Bug 45402

Summary: mod_autoindex incorrectly fails to list files
Product: Apache httpd-2 Reporter: Nick Phillips <nick.phillips>
Component: mod_autoindexAssignee: Apache HTTPD Bugs Mailing List <bugs>
Severity: normal Keywords: MassUpdate
Priority: P2    
Version: 2.2.9   
Target Milestone: ---   
Hardware: PC   
OS: Linux   

Description Nick Phillips 2008-07-15 17:17:15 UTC
*** Long-winded description of setup ***

I have a directory on a server which is to be accessible through two different URLs, one for general use (we'll call it "download") and one for management via DAV (we'll call it "upload").

The authentication and authorization is different depending on which <Location> you access it through. The upload uses LDAP for authentication, but download uses a standard htpasswd file. The download also only requires valid-user, while the DAV (upload) end also requires a group membership.

Groups are defined in a standard htgroup file, not in LDAP. LDAP is only available for authentication.

*** Behaviour ***

When I access the download URL, the correct index is generated and files are accessible.

When I access the upload URL using a DAV client, all is well.

When I access the upload URL using a browser, no files are listed, and "user myusername not found:" errors are logged for each file.

When I access an individual file using a browser, I am able to retrieve it.

If I modify the configuration to add a <Directory> section for the underlying directory, requiring the same auth as the <Location> section for the upload URL, then I can access the upload URL using a standard browser and all files are correctly listed.

If I add a myusername entry to the htpasswd file which is used for download with a different password to the LDAP one, the error in the logs changes to 'user myusername: authentication failure for "/some/path/and/file": Password Mismatch'

If I add a myusername entry to the htpasswd file which is used for download with the same password as the LDAP one, the directory listing is generated correctly.

*** The important bit ***

Apart from the fact that my authn/authz setup is probably not optimal (!), it seems to me likely that the subrequest made by mod_autoindex (using ap_sub_req_lookup_dirent) is not able to correctly identify whether or not I have permission to access the files (which is the bug) because it has no idea which URL I used (and hence which <Location> config is relevant).

The entire configuration is rather complex, besides which I'm not willing to post it publically.

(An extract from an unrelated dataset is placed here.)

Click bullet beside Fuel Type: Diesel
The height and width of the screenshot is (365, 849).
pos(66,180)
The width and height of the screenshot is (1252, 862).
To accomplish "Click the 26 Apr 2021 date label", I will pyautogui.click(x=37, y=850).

I would however be happy to make it available to relevant individuals, and/or to describe the config or the problem further either via IRC or email.
Comment 1 William A. Rowe Jr. 2018-11-07 21:09:06 UTC
Please help us to refine our list of open and current defects; this is a mass update of old and inactive Bugzilla reports which reflect user error, already resolved defects, and still-existing defects in httpd.

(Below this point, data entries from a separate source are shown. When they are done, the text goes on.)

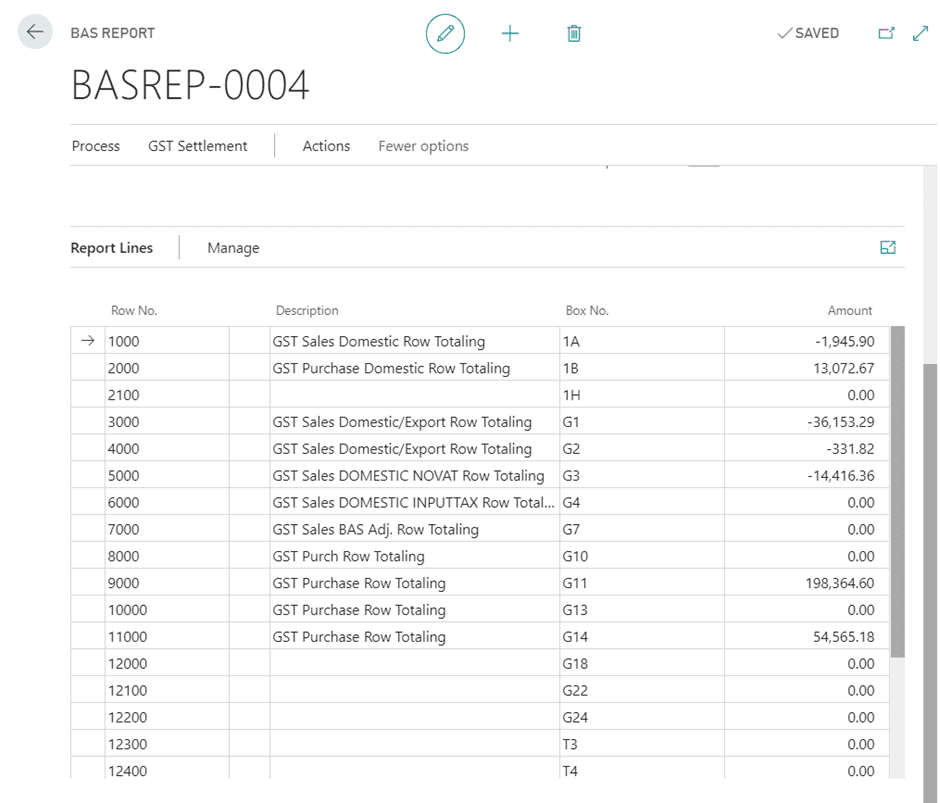Collapse options via Fewer options
This screenshot has height=803, width=940.
[423, 146]
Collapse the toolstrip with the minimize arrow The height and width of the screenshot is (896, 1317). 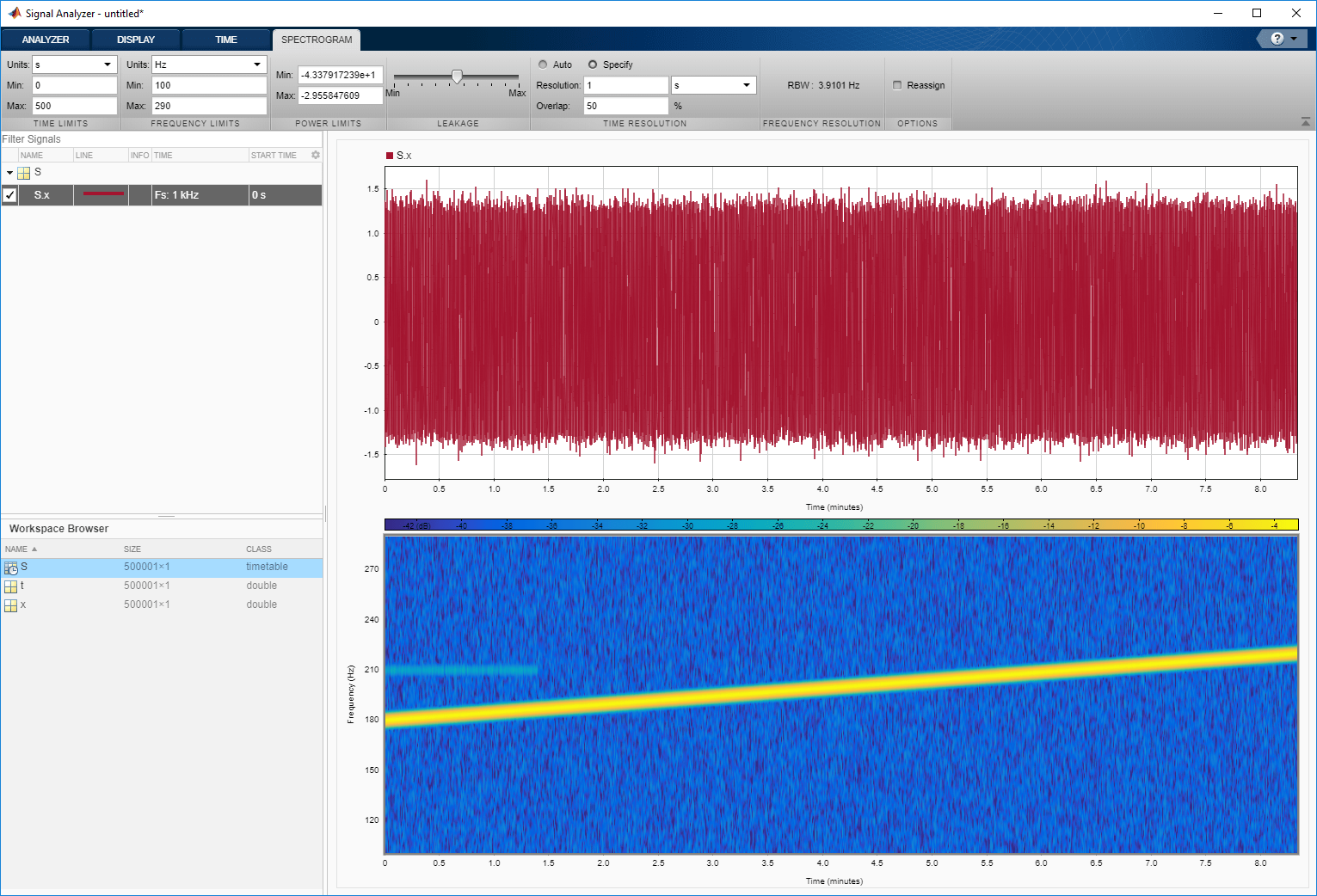[1306, 122]
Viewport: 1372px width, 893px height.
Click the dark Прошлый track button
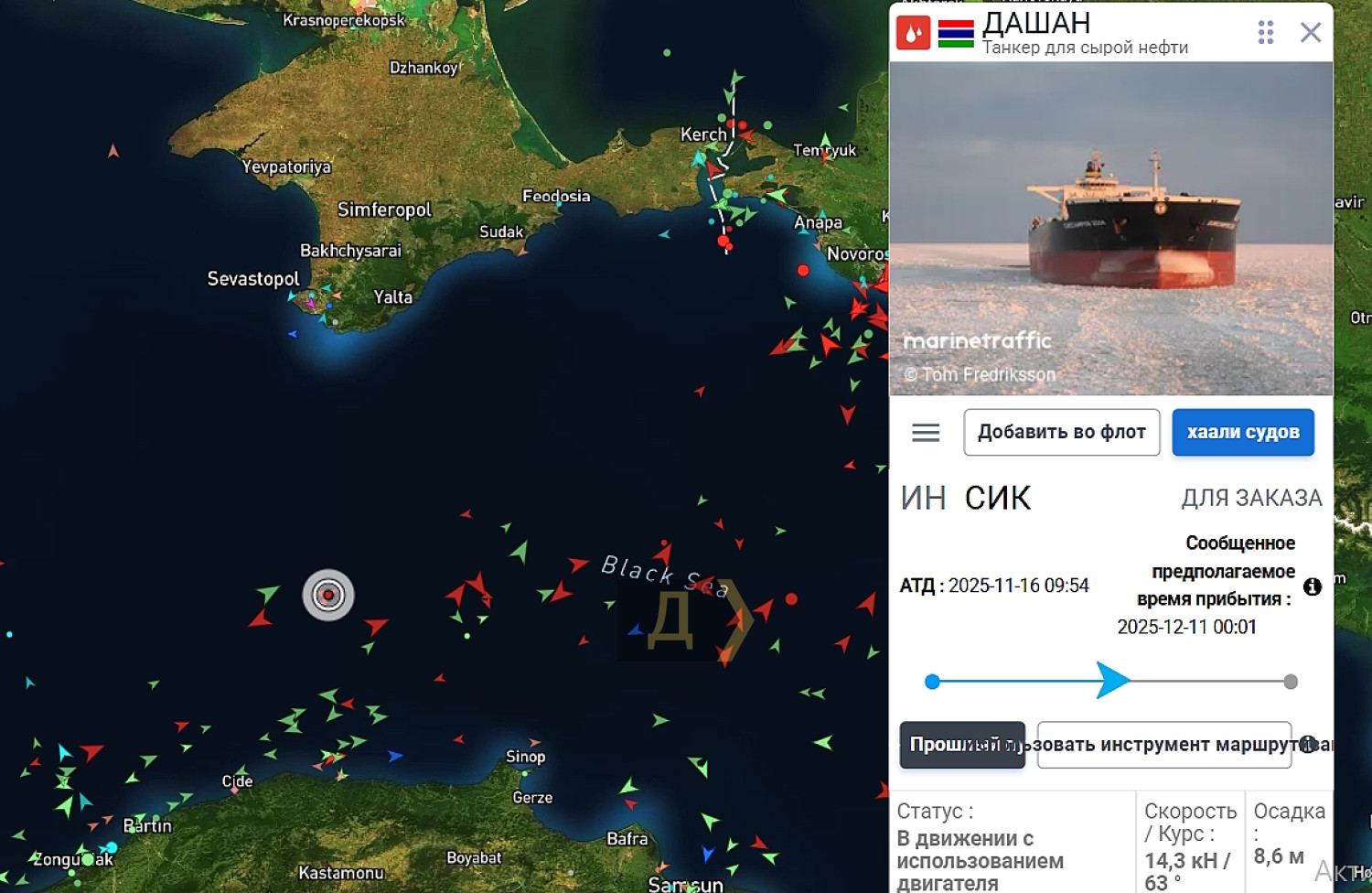coord(962,745)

As repeatedly announced, the Apache HTTP Server Project has discontinued all development and patch review of the 2.2.x series of releases. The final release 2.2.34 was published in July 2017, and no further evaluation of bug reports or security risks will be considered or published for 2.2.x releases. All reports older than 2.4.x have been updated to status RESOLVED/LATER; no further action is expected unless the report still applies to a current version of httpd.

If your report represented a question or confusion about how to use an httpd feature, an unexpected server behavior, problems building or installing httpd, or working with an external component (a third party module, browser etc.) we ask you to start by bringing your question to the User Support and Discussion mailing list, see [https://httpd.apache.org/lists.html#http-users] for details. Include a link to this Bugzilla report for completeness with your question.

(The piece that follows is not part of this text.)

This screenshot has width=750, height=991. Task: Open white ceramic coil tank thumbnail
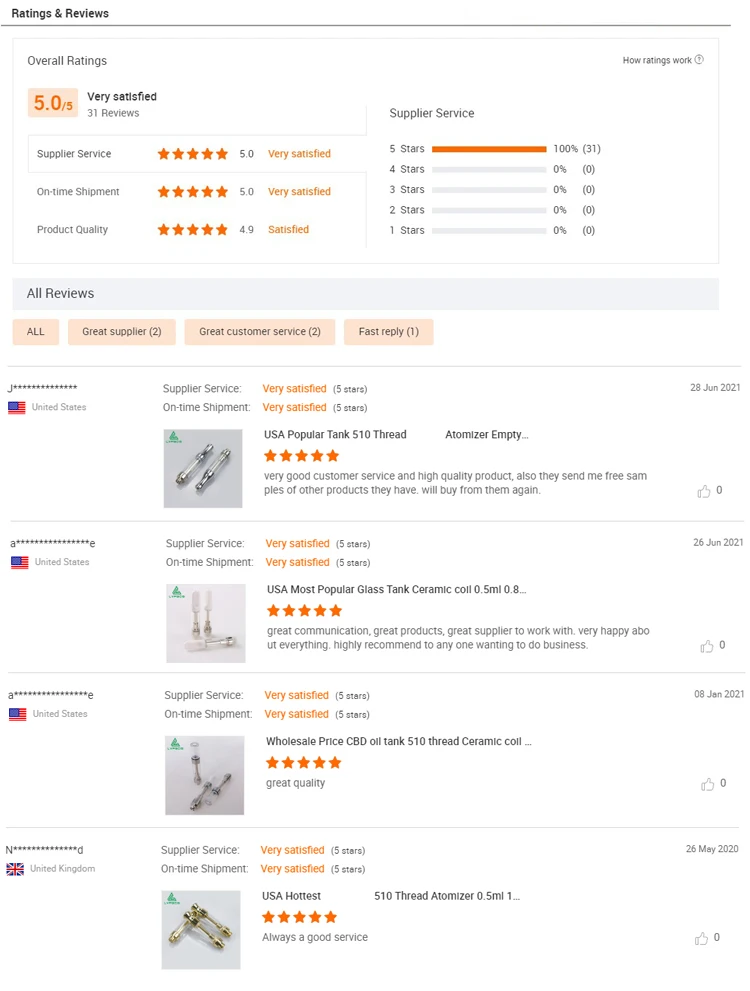(x=206, y=623)
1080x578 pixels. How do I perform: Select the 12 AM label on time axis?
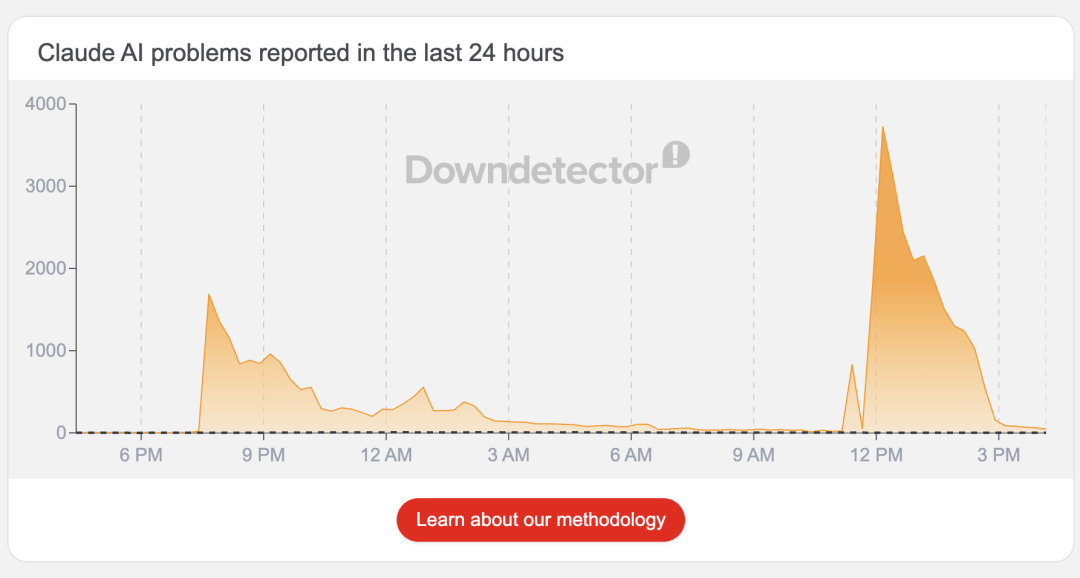(386, 456)
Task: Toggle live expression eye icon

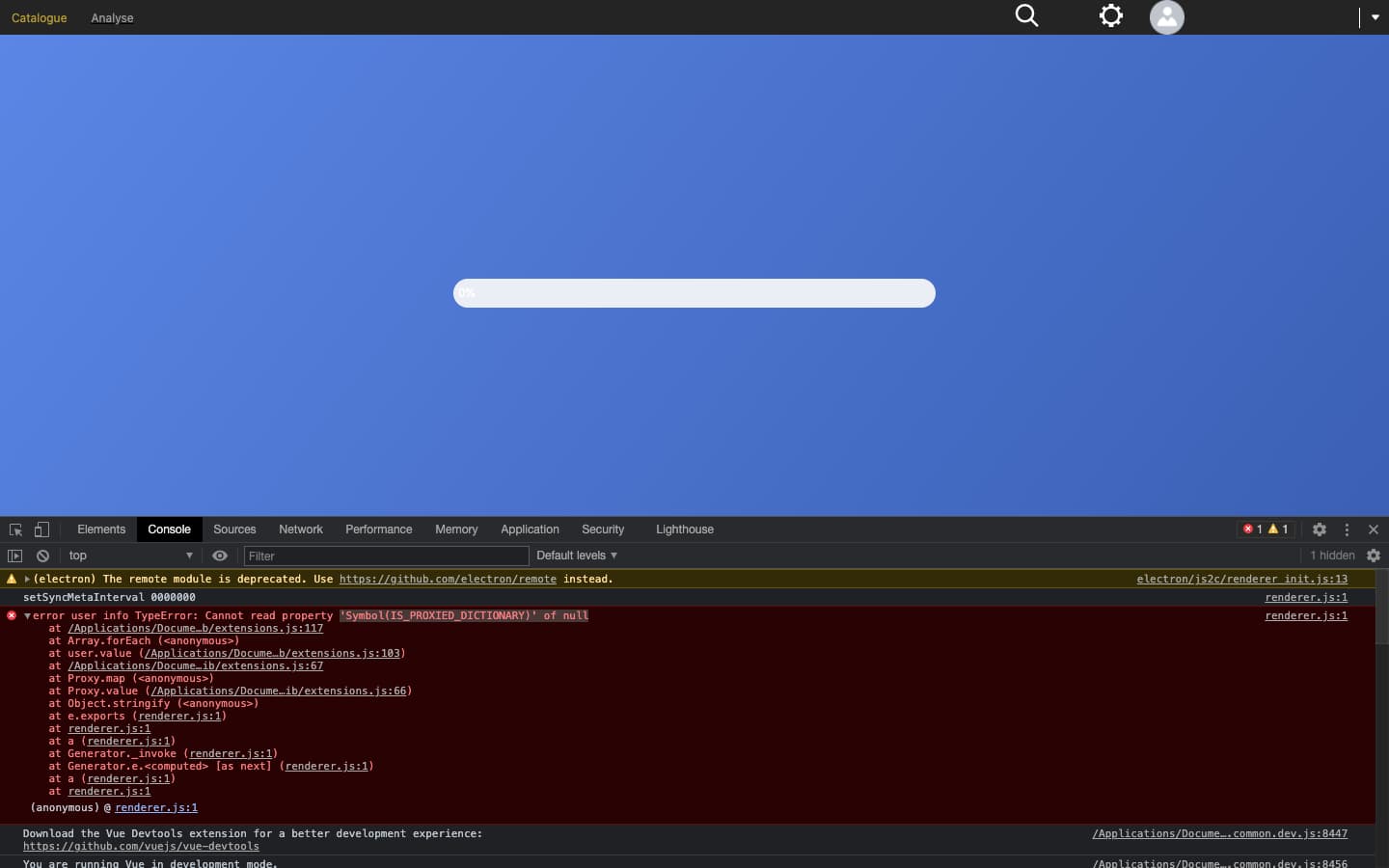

If your report was clearly a defect in httpd or a feature request, we ask that you retest using a modern httpd release (2.4.33 or later) released in the past year. If it can be reproduced, please reopen this bug and change the Version field above to the httpd version you have reconfirmed with.

Your help in identifying defects or enhancements still applicable to the current httpd server software release is greatly appreciated.